Monday 21 May 2012

The Multi-Multi-tenant Upgrade Jigsaw


One of the most commonly cited advantages of an app sitting on multi-tenant architecture is the fact it is frequently upgraded so each customer is always on the 'latest version'. Historically the upgrade path for on-premise enterprise software had been a complete pain. Taking the 'one-click' upgrade path was about as effective as throwing a bag of spanners at the thing, as it had been butchered beyond all recognition. Not 'out of the box' anymore, the box had been burned and the ashes whacked repeatedly with a baseball bat. So the standard upgrade routine would basically have a look and then run away laughing.

With a multi-tenant app, the abstraction layer prevents customers from butchering their app to such an extent. This results in a fairly smooth upgrade process, but then a new issue rears its head. The upgrade itself and the timing are forced. It is not possible on a true multi-tenant platform to choose when the upgrade occurs. All customers are upgraded around the same time. So, let's take a couple of multi-tenant examples from my experience:

Salesforce.com : Upgrade occurs to the Production instance every 4 months.

The fun: One month prior to the production instance upgrade, certain sandboxes are upgraded by the Salesforce upgrade fairy. Now, in an enterprise environment you will likely have at least 2 sandboxes - Dev and Test. You may also have a separate UAT sandbox, maybe a Staging sandbox also. You might have a parallel development stream with another Dev and Test. Anyway, the point is that to avoid a sandbox being upgraded early by that naughty but ultra-keen fairy, the only way is to refresh it in a certain window of time, differing depending on what server instance it sits on. This kills the current sandbox and creates a new instance copied from Production. So this needs to be planned well in advanced into the dev schedule to avoid for instance your dev sandbox being on a different version than your test one, and to make sure the release path sandboxes are on the same version as production. And of course if you are midway through your dev schedule when the Production upgrade occurs, and your sandboxes are upgraded at the same time, you need to regression test the in-development functionality. It is also a good idea to have one sandbox upgraded early to regression test current Production functionality against the forthcoming release. To get the refresh schedule right I try to get my head around it all by drawing a couple of timelines. Firstly for the Summer 12 Salesforce release I drew myself this:

And generically as a reminder for the future I summarised the above paragraph into this:



Now lets look at Zuora:

Zuora: Upgrade occurs to the Production instance every month.

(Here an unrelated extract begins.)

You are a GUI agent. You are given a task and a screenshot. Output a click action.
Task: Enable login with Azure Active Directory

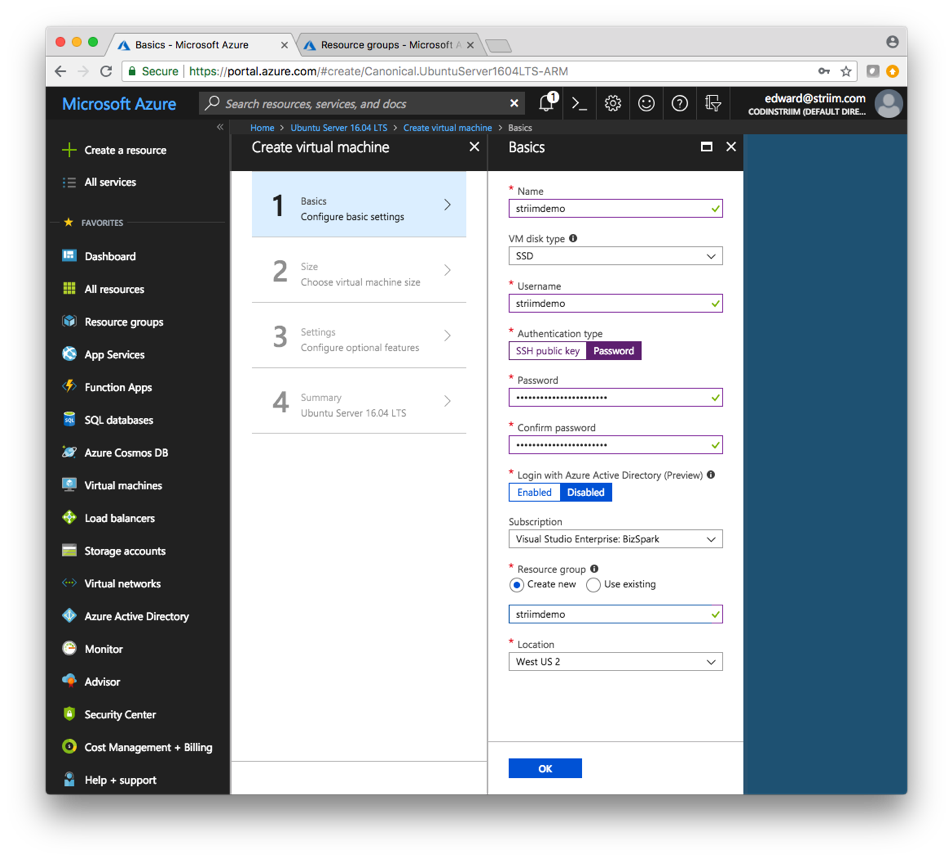tap(534, 492)
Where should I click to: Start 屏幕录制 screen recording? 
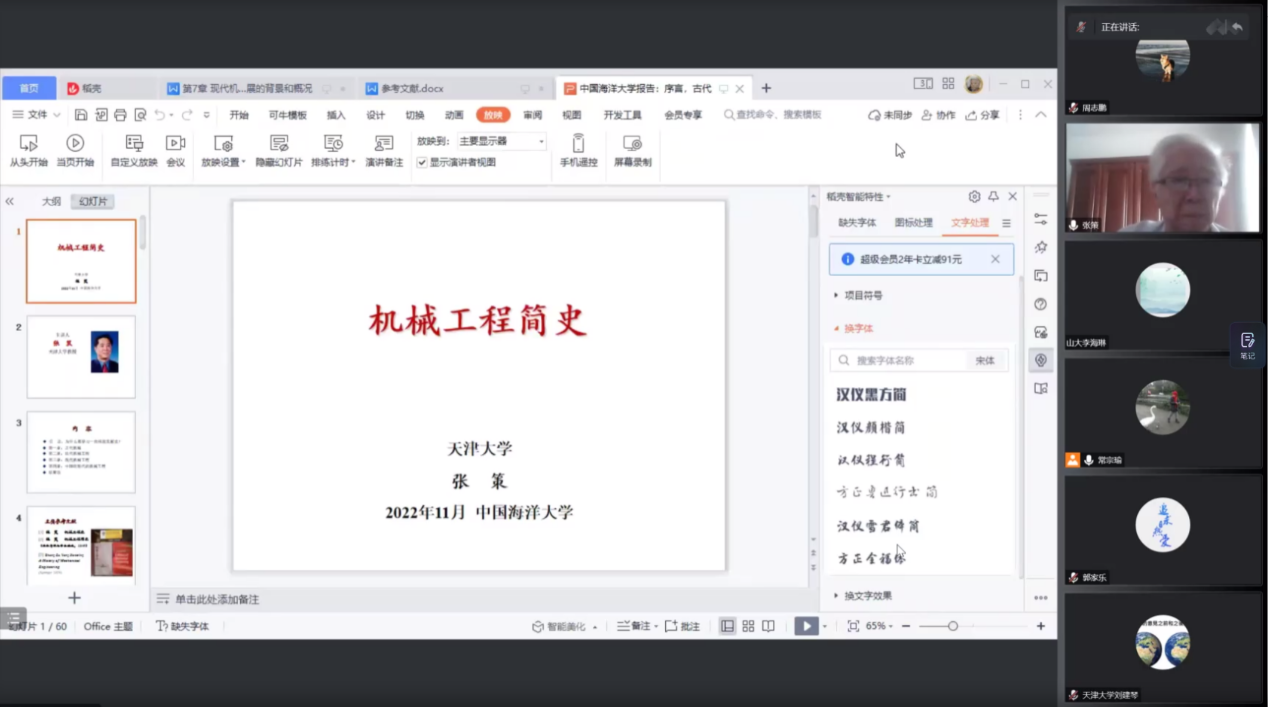[x=632, y=144]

The fun: One week prior to the Production upgrade, all Zuora sandboxes are upgraded by the Zuora upgrade pixie. This necessitates a regression test of the current dev cycle, and a regression test against the current production functionality to pre-empt any Production issues. However, outside of this schedule is an absolute avalanche of patch releases by the mini-pixies, which with the best intentions, it is impossible to keep up with. Usually there will be about 1 days notice before the sandboxes are patched, then a few days until production. If you are lucky you get some release notes, but usually not until after the sandboxes are patched.


NOW integrate Salesforce with Zuora, and the solution as a whole has 2 multi-tenant platforms, with sandbox and Production environments upgraded on different schedules. Bloody fairies and pixies running around all over the place. The joy of forced upgrades. Then maybe add on Eloqua, or BigMachines - the more the merrier!

But we choose to enter the multi-tenant world so can't complain. Three points to make:

-When planning your dev/release schedule, review the upgrade schedules and ensure the impact of forced upgrades on resources and release dates is taken into account
-Automate your regression testing to the max to gain confidence in the upgrades quickly, because you will have to! Review release notes and prioritise areas that have changed.
-When cloud platforms prove themselves to be more robust in the future, the need for regression testing may reduce. Maybe.

Upgrades are more likely to have an impact on the more complex implementations which are found in enterprise implementations involving lots of integration, customisation etc, and spanning more functional breadth than smaller implementations. You probably don't need to worry too much about your little standard Sales Cloud thing you stood up for the old lady next door. But who wants to work on a small implementation?